Mother Jones Scribe: Tea Party Akin to Joker in Batman Films, 'Just Wants to Burn the Village'

March 4th, 2014 12:19 PM

How do we know that the tea party has become a force that can't be shrugged away in the five years since it emerged? When liberals in media smear tea partiers with ludicrous, over-the-top comparisons.

Appearing on Ed Schultz's radio show, Mother Jones reporter David Corn rendered himself incapable of being taken seriously when he likened the tea party to one of the most depraved criminals to appear in film, the Joker in the Batman movies. (Audio after the jump)

Here is Corn nodding in vigorous agreement with Schultz, as Schultz's guests invariably do, the better to prevent an original idea from derailing the conversation (audio) --

SCHULTZ: You can't be a tea party candidate and even talk about immigration reform.

CORN: No, well, you can unless you want to kill it and say it's going to ruin America.

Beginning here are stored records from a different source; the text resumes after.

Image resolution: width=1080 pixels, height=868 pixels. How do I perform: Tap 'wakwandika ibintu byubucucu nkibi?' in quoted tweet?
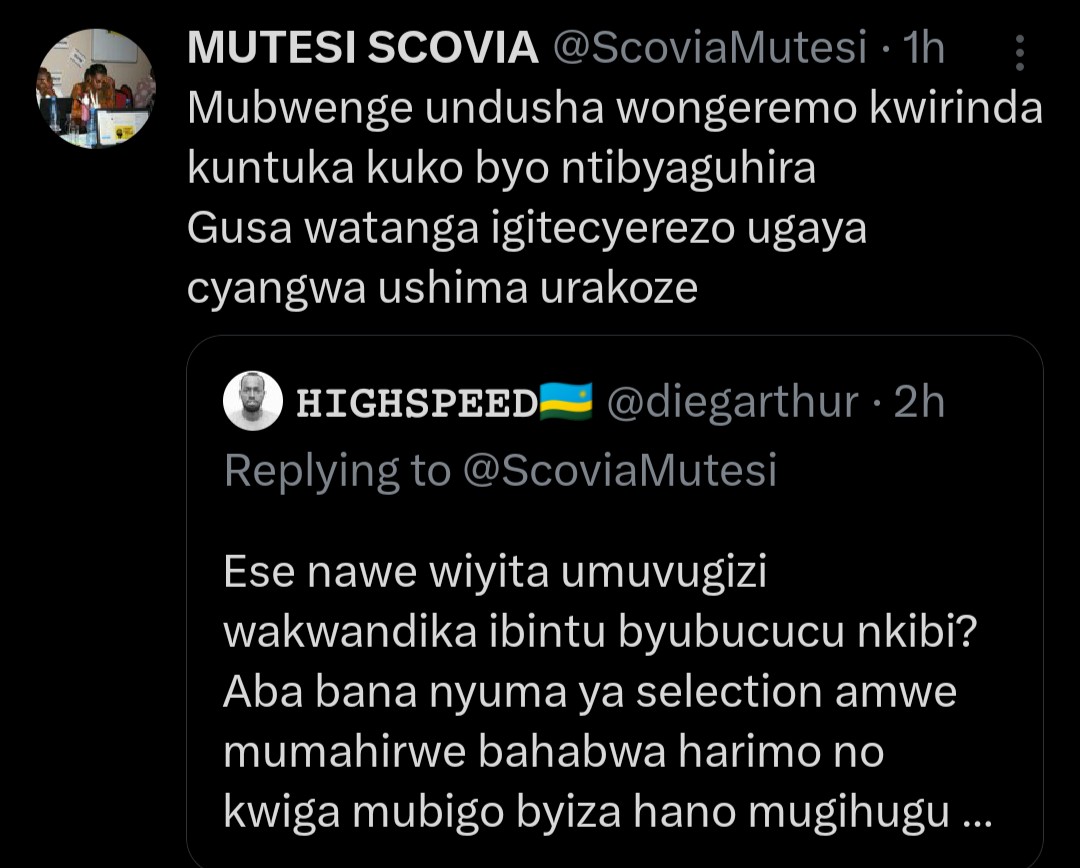(600, 634)

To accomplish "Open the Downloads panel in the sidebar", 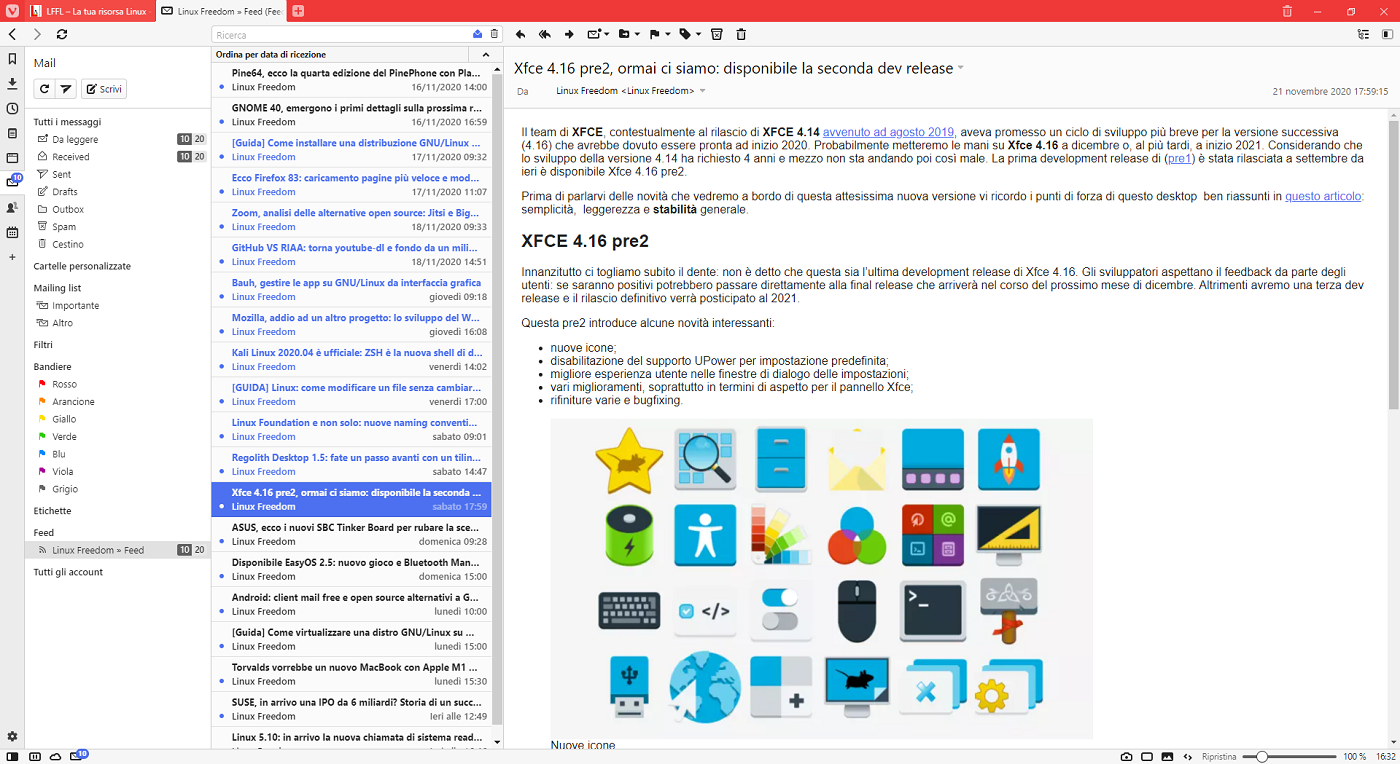I will (12, 83).
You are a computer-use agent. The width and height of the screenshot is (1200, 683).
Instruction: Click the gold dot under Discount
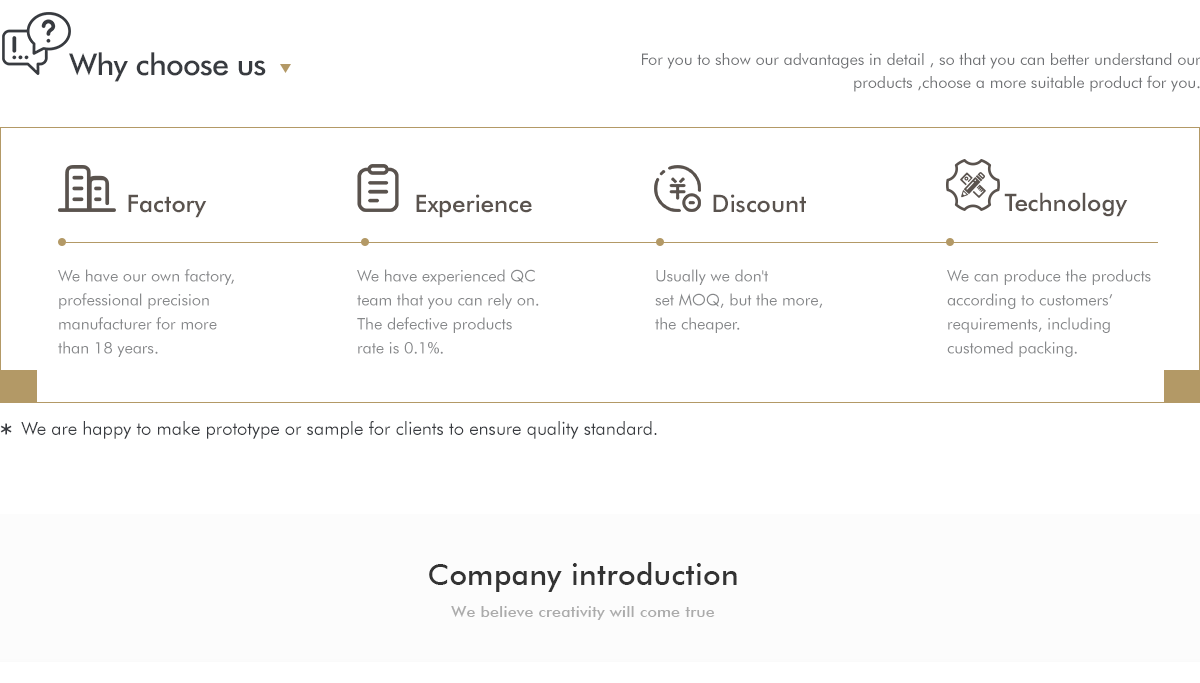[660, 242]
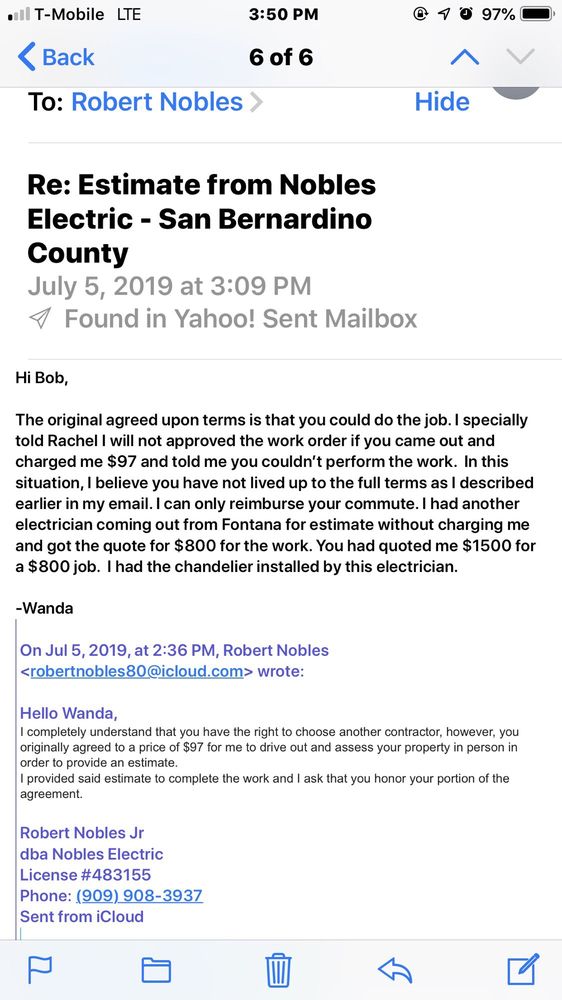562x1000 pixels.
Task: Tap the sent arrow icon beside Found in Yahoo
Action: click(40, 318)
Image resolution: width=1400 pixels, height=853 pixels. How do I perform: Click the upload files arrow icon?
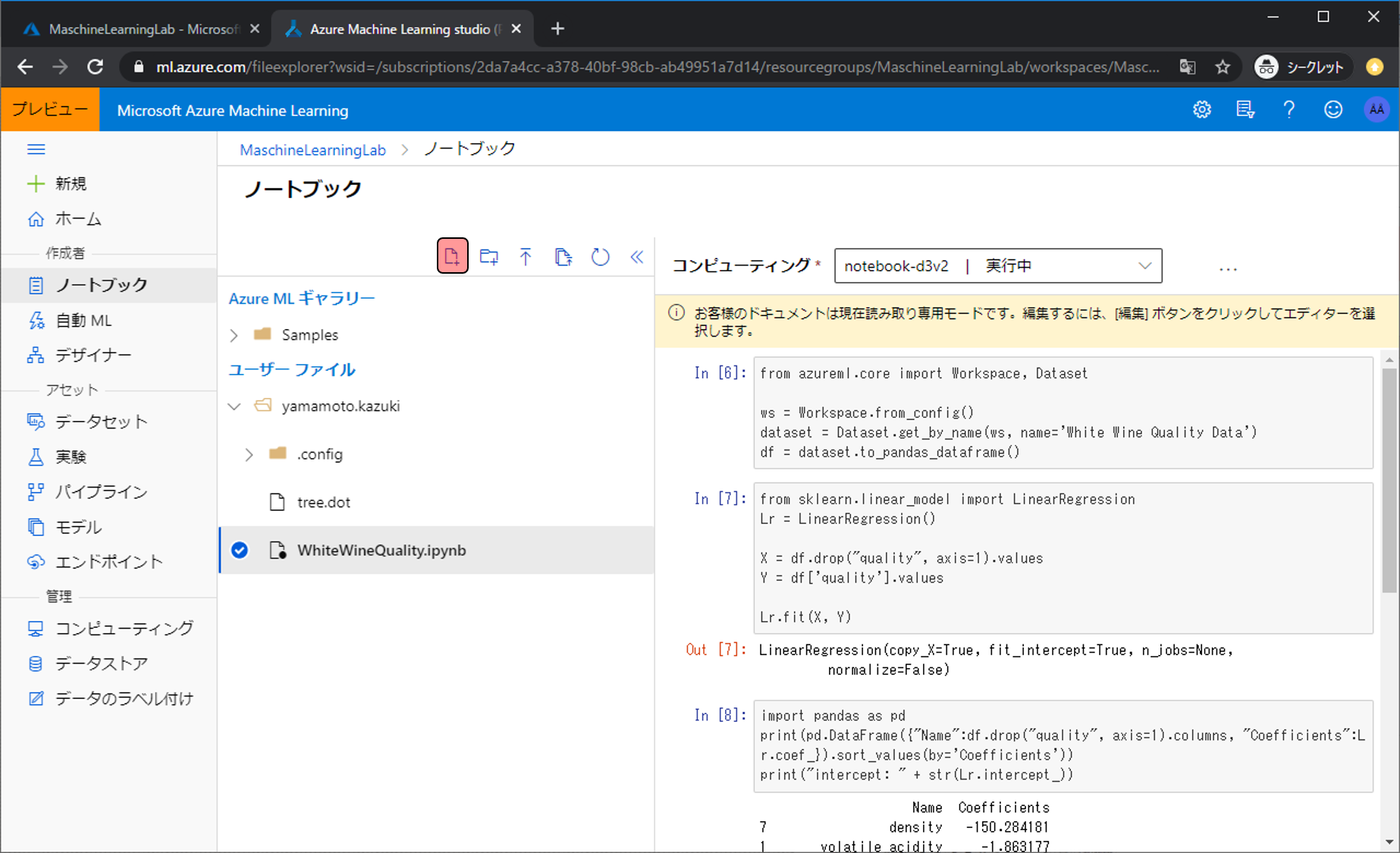coord(526,257)
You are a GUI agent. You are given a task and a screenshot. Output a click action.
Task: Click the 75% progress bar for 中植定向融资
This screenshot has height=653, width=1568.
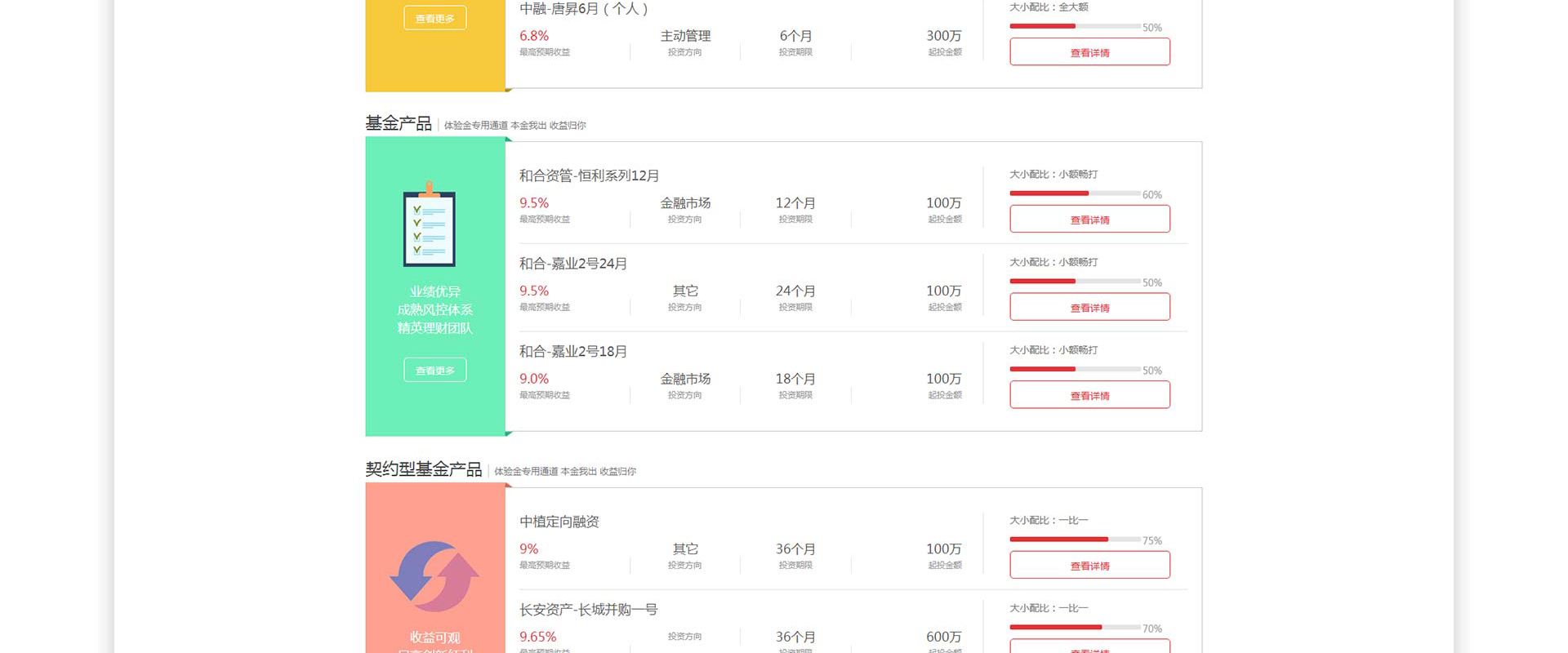tap(1075, 540)
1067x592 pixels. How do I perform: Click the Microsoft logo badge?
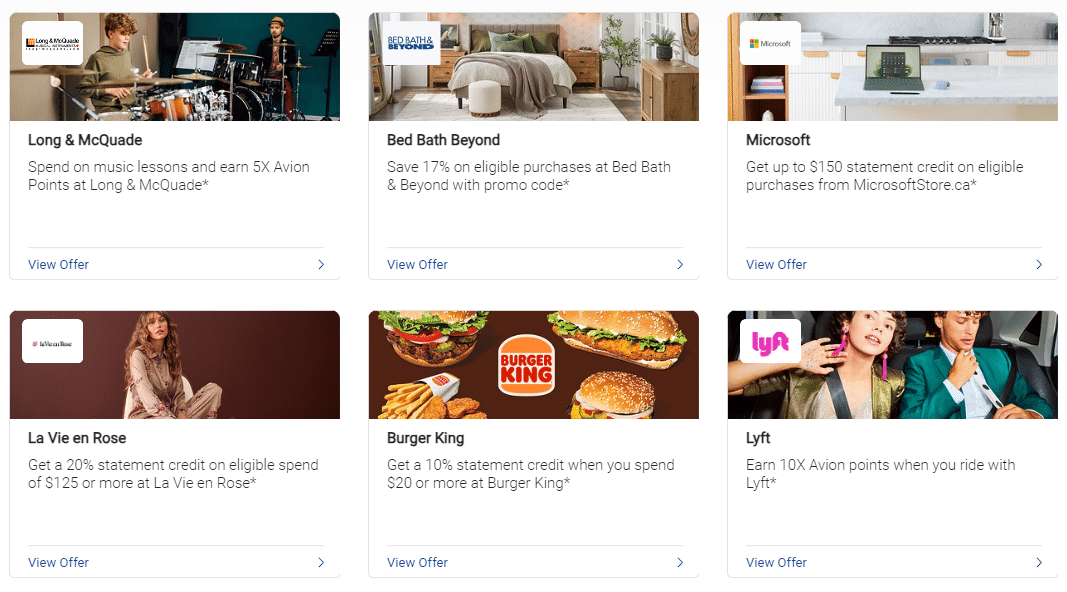tap(770, 43)
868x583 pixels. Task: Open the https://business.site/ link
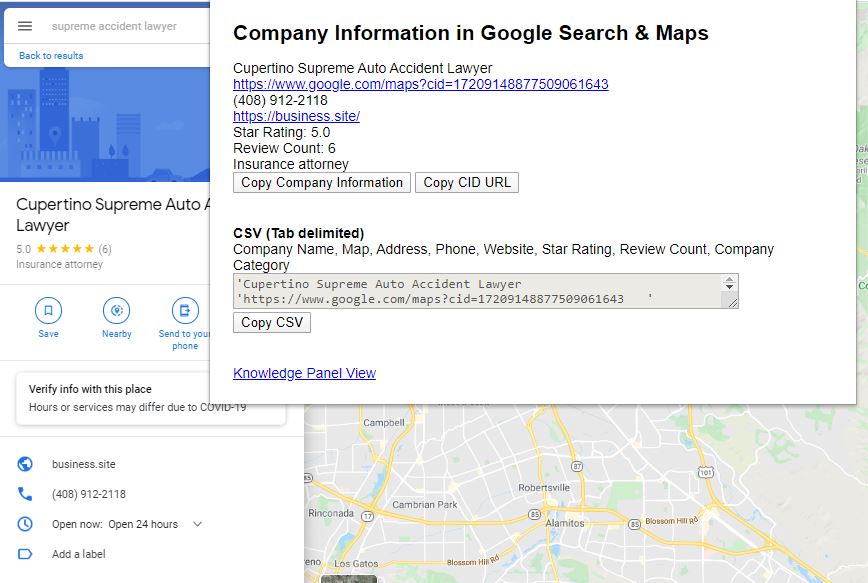tap(296, 116)
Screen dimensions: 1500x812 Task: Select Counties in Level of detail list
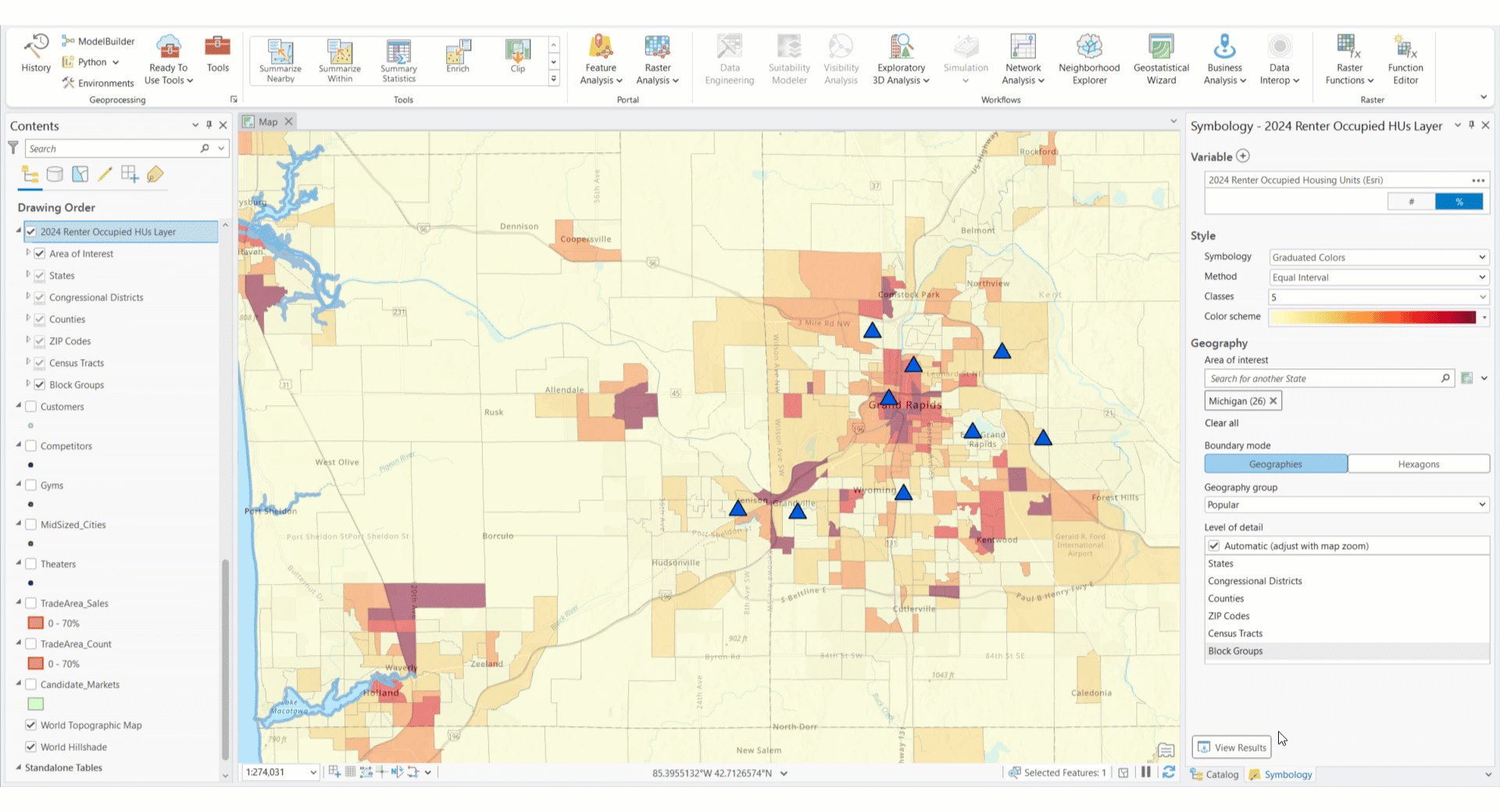pyautogui.click(x=1226, y=599)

Yes, then you can talk about it.

SCHULTZ: Yeah.

CORN: But otherwise, no, but you also, you can't talk about compromise. I mean, the thing about the tea party is that it's not willing to make Washington work better. It wants to burn the village to, well, not even to save the village as the old Vietnam war phrase went. It just wants to burn the village. It just wants disruption, it wants, you know, it doesn't care about government shutting down and the loss of $28 billion in economic activity. It doesn't care about a possible default on our debt and what that might do it terms of triggering a financial crisis here and abroad. It doesn't care. It doesn't like the system, it wants it to be blown up. You know, it's like the Joker in the Batman movies -- it wants chaos and destruction.
 

Not far off the mark -- in describing what bin Laden sought to accomplish on 9/11.

What Corn means by "compromise" -- Republicans caving to Democrats. When uttered by a liberal, it never -- ever -- means the opposite. Same goes for "make Washington work better."

On the bright side, Corn somehow managed to avoid the kneejerk leftist tendency to label the tea party as irredeemably racist.

For Corn to converse with tea partiers poses too great a risk, because if he somehow miraculously survived such a conversation, his joke of a comparison would be seen as ridiculous. 

Whenever I hear a liberal spew along these lines, I'm reminded of the title of Boston radio host Michael Graham's book on the tea party -- "That's No Angry Mob, That's My Mom."